About this task
Beginning at the top of the data below, write out every line exactly until you reach the line with "Task: Open the Aturan Trading tab", and include that line.

*** Records to use Section Begins ***

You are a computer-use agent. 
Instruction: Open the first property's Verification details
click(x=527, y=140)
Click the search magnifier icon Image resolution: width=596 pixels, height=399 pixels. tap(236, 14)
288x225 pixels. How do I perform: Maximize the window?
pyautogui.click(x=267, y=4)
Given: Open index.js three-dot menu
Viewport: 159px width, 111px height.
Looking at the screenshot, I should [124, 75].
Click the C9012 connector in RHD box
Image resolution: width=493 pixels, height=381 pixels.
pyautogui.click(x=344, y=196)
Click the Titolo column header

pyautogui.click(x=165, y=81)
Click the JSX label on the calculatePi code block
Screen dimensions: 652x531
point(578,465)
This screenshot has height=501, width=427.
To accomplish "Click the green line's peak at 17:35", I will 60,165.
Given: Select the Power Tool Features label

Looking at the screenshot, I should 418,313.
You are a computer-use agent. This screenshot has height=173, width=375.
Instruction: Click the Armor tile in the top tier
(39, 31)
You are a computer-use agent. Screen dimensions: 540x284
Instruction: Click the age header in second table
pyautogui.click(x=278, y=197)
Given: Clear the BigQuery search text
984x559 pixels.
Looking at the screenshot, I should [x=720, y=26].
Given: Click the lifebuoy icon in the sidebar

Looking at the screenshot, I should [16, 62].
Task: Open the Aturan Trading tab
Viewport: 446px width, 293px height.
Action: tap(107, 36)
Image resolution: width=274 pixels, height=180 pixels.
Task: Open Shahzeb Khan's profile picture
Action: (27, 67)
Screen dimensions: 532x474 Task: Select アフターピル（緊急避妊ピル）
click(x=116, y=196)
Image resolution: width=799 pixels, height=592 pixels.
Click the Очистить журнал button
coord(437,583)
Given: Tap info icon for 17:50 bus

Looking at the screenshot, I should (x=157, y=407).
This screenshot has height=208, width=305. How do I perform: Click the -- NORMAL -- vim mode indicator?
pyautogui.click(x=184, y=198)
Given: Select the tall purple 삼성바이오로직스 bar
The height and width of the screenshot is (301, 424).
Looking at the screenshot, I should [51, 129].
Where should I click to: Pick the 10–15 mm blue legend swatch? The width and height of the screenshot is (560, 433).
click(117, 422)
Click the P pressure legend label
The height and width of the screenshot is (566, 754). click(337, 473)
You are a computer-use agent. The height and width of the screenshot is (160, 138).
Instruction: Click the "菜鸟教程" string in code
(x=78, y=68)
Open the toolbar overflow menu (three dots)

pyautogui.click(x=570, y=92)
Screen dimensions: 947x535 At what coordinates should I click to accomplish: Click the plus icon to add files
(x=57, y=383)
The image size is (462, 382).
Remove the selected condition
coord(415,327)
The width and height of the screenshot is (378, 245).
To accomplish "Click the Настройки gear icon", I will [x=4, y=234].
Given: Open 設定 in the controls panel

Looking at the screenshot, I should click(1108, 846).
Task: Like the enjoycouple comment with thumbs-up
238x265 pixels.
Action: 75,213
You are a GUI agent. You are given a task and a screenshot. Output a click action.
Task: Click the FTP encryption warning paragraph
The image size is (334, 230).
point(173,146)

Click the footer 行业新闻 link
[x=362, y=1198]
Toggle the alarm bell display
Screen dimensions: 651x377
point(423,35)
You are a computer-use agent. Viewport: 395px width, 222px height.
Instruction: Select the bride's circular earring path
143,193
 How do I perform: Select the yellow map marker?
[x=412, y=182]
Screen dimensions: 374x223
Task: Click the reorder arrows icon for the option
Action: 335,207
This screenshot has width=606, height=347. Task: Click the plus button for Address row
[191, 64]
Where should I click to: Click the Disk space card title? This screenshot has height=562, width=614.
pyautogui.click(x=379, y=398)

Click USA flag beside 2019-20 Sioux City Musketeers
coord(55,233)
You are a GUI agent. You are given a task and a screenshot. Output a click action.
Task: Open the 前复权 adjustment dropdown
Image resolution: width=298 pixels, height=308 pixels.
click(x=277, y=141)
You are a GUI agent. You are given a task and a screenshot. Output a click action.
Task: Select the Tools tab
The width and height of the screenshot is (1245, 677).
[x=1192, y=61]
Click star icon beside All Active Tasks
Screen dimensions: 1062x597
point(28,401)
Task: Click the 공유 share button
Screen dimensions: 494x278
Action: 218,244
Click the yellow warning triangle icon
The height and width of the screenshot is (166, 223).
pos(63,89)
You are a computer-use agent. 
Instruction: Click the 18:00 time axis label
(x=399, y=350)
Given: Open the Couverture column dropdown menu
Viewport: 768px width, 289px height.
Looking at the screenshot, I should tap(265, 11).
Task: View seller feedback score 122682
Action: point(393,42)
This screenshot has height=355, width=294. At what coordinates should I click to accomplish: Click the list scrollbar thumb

*** Records to use Section Ends ***

Reply
You are a computer-use agent. 
Instruction: Open the first property's Verification details
click(x=527, y=140)
Click the search magnifier icon Image resolution: width=596 pixels, height=399 pixels. tap(236, 14)
288x225 pixels. How do I perform: Maximize the window?
pyautogui.click(x=267, y=4)
Given: Open index.js three-dot menu
Viewport: 159px width, 111px height.
Looking at the screenshot, I should [124, 75].
Click the C9012 connector in RHD box
Image resolution: width=493 pixels, height=381 pixels.
pyautogui.click(x=344, y=196)
Click the Titolo column header

pyautogui.click(x=165, y=81)
Click the JSX label on the calculatePi code block
Screen dimensions: 652x531
point(578,465)
This screenshot has height=501, width=427.
To accomplish "Click the green line's peak at 17:35", I will 60,165.
Given: Select the Power Tool Features label

Looking at the screenshot, I should 418,313.
You are a computer-use agent. This screenshot has height=173, width=375.
Instruction: Click the Armor tile in the top tier
(39, 31)
You are a computer-use agent. Screen dimensions: 540x284
Instruction: Click the age header in second table
pyautogui.click(x=278, y=197)
Given: Clear the BigQuery search text
984x559 pixels.
Looking at the screenshot, I should [x=720, y=26].
Given: Click the lifebuoy icon in the sidebar

Looking at the screenshot, I should [16, 62].
Task: Open the Aturan Trading tab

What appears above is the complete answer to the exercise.